Join us in a quick trip to Uganda. We walk along the path together in the bright morning sun. Even before we reach the garden, you hear laughter and lively chatter. Everyone is talking at once. People are happy. The corn is ready to harvest and the neighbors have joined us to bring in the bounty. Thanks to Farming God’s Way, an ecological no-plow method of farming, we have a bumper crop. The six month famine in Uganda is finally over.
The famine was very severe. Even when we had money, it was difficult to find food to buy. Thankfully, we saw God’s miraculous provision day-to-day. At one point, we only had one day of corn left and Shem went to the shops to have the bicycle repaired. As he was coming home, he remembered he had left the old tire at the shop. When he went back to get it, Shem found a man sitting on a motorcycle with a 100 kg (220 lbs.) sac on maize/corn on the back. The man and his maize seemed to just be sitting there waiting for something. Shem greeted the man and asked him what he was doing with the sack of maize. The man’s reply stunned Shem.

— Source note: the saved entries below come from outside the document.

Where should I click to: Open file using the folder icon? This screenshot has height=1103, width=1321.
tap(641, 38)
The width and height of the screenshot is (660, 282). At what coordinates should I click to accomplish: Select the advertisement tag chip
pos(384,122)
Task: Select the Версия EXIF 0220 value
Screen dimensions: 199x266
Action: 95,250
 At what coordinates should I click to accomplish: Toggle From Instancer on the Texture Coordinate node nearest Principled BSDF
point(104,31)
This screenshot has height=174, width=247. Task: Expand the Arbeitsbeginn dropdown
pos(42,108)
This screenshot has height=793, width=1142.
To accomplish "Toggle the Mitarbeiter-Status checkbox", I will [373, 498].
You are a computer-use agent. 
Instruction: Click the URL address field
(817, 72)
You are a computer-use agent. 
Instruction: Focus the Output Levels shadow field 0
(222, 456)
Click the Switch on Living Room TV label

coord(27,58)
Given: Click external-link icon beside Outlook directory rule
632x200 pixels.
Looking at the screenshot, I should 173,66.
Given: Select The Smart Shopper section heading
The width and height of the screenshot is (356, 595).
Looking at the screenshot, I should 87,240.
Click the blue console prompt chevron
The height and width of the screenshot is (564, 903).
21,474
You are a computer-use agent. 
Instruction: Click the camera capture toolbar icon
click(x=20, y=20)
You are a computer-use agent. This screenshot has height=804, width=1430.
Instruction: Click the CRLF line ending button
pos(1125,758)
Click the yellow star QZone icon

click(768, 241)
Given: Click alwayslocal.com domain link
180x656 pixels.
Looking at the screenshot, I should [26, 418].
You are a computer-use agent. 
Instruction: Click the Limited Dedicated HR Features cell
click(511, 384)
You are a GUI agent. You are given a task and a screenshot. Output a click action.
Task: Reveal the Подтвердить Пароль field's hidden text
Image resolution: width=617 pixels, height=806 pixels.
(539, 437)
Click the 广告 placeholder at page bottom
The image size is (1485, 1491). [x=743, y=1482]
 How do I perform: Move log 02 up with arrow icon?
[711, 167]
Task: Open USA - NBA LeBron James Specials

“I’m just waiting for someone to buy it,” the man said.
Unlike the maize that was available this late in the famine, the quality of this maize was excellent. Shem bought the maize on the spot and had it delivered directly to our house. It kept us going for another month.
We reduced our rations and were able to share what we had. A family of a widow, her daughter and two grandchildren, came to live with us because their mud hut was falling down around them. They are still here. What a joy it was to hear a little children’s laughter in our house again. We now have nine extra people living with us.Widows, HIV patients and orphans received food. Neighbors came and by the grace of God, we had something to give.
Now we have harvested corn and have planted pinto beans. Because we used Farming God’s Way we saw a greater harvest than most (350 kg/770 lbs) from 0.6 acre. There was still only one ear per plant but with fuller ears of much better quality when using Farming God’s Way.
We would have gotten more, but army worms decimated a huge portion of our crop. We are researching ways of fighting this deadly pest for next season.
Thank you to all of our partners who sent food packages chocked full of proteins like peanut butter and oats. We are very grateful.
We have more land that we could be farming but lack the people to help us. With 14 people around the table, three of them are HIV+, one is lame, six are school age and one is a toddler. That leaves Shem who is always traveling for the purposes of intercession and Catherine who takes care of the home. We only have two young men who put in a few mornings a week. We also need someone to help us take care of the farm animals.
We are looking for a farm manager and have even built a place for him to stay, but we just are not able to find such a person at this time. If you would like to come and help us for a season or two, please feel free to contact us for more information.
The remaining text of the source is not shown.